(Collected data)
──────

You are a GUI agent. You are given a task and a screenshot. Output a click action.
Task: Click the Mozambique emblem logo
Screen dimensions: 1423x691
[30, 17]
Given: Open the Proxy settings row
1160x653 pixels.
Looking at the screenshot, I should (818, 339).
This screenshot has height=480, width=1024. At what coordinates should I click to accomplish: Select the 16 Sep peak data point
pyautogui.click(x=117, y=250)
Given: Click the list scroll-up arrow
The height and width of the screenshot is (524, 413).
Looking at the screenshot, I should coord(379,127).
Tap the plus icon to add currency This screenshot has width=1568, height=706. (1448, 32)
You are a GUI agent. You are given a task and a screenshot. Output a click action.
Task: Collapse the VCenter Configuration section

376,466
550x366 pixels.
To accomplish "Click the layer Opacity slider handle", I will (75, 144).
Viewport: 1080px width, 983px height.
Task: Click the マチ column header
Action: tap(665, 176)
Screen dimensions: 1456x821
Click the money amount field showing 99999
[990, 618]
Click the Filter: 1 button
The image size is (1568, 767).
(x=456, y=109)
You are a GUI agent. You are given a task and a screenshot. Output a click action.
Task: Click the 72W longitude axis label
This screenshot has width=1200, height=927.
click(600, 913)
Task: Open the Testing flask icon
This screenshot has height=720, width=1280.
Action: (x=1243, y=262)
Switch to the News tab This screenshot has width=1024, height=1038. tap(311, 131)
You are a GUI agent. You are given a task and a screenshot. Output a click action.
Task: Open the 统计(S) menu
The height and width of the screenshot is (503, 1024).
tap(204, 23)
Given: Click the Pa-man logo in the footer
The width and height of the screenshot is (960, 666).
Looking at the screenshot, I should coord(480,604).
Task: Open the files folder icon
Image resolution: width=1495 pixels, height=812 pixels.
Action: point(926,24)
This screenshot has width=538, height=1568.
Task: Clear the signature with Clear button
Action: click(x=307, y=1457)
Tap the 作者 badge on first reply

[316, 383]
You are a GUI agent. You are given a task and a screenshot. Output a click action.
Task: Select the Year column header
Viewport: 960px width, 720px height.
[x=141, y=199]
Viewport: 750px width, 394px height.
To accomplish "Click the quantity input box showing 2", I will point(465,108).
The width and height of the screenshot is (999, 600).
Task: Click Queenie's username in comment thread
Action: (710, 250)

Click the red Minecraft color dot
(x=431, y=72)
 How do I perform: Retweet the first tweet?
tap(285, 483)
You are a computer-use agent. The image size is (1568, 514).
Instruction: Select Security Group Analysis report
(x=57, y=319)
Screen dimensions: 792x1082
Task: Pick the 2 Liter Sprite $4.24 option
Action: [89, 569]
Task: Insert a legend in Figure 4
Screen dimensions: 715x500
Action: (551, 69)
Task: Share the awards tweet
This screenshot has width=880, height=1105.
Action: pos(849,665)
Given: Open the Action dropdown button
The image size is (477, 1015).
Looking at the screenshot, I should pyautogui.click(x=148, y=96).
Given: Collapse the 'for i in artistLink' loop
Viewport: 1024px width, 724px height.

──────

Task goal >> Copy every record exactly, with nothing added or dropped.

Answer box >>
You are a GUI agent. You are given a task and a screenshot. Output a click action.
Task: Click the Mozambique emblem logo
Screen dimensions: 1423x691
[30, 17]
Given: Open the Proxy settings row
1160x653 pixels.
Looking at the screenshot, I should (818, 339).
This screenshot has height=480, width=1024. At what coordinates should I click to accomplish: Select the 16 Sep peak data point
pyautogui.click(x=117, y=250)
Given: Click the list scroll-up arrow
The height and width of the screenshot is (524, 413).
Looking at the screenshot, I should coord(379,127).
Tap the plus icon to add currency This screenshot has width=1568, height=706. (1448, 32)
You are a GUI agent. You are given a task and a screenshot. Output a click action.
Task: Collapse the VCenter Configuration section

376,466
550x366 pixels.
To accomplish "Click the layer Opacity slider handle", I will (75, 144).
Viewport: 1080px width, 983px height.
Task: Click the マチ column header
Action: tap(665, 176)
Screen dimensions: 1456x821
Click the money amount field showing 99999
[990, 618]
Click the Filter: 1 button
The image size is (1568, 767).
(x=456, y=109)
You are a GUI agent. You are given a task and a screenshot. Output a click action.
Task: Click the 72W longitude axis label
This screenshot has width=1200, height=927.
click(600, 913)
Task: Open the Testing flask icon
This screenshot has height=720, width=1280.
Action: (x=1243, y=262)
Switch to the News tab This screenshot has width=1024, height=1038. tap(311, 131)
You are a GUI agent. You are given a task and a screenshot. Output a click action.
Task: Open the 统计(S) menu
The height and width of the screenshot is (503, 1024).
tap(204, 23)
Given: Click the Pa-man logo in the footer
The width and height of the screenshot is (960, 666).
Looking at the screenshot, I should coord(480,604).
Task: Open the files folder icon
Image resolution: width=1495 pixels, height=812 pixels.
Action: point(926,24)
This screenshot has width=538, height=1568.
Task: Clear the signature with Clear button
Action: click(x=307, y=1457)
Tap the 作者 badge on first reply

[316, 383]
You are a GUI agent. You are given a task and a screenshot. Output a click action.
Task: Select the Year column header
Viewport: 960px width, 720px height.
[x=141, y=199]
Viewport: 750px width, 394px height.
To accomplish "Click the quantity input box showing 2", I will point(465,108).
The width and height of the screenshot is (999, 600).
Task: Click Queenie's username in comment thread
Action: (710, 250)

Click the red Minecraft color dot
(x=431, y=72)
 How do I perform: Retweet the first tweet?
tap(285, 483)
You are a computer-use agent. The image size is (1568, 514).
Instruction: Select Security Group Analysis report
(x=57, y=319)
Screen dimensions: 792x1082
Task: Pick the 2 Liter Sprite $4.24 option
Action: [89, 569]
Task: Insert a legend in Figure 4
Screen dimensions: 715x500
Action: (551, 69)
Task: Share the awards tweet
This screenshot has width=880, height=1105.
Action: pos(849,665)
Given: Open the Action dropdown button
The image size is (477, 1015).
Looking at the screenshot, I should pyautogui.click(x=148, y=96).
Given: Collapse the 'for i in artistLink' loop
Viewport: 1024px width, 724px height.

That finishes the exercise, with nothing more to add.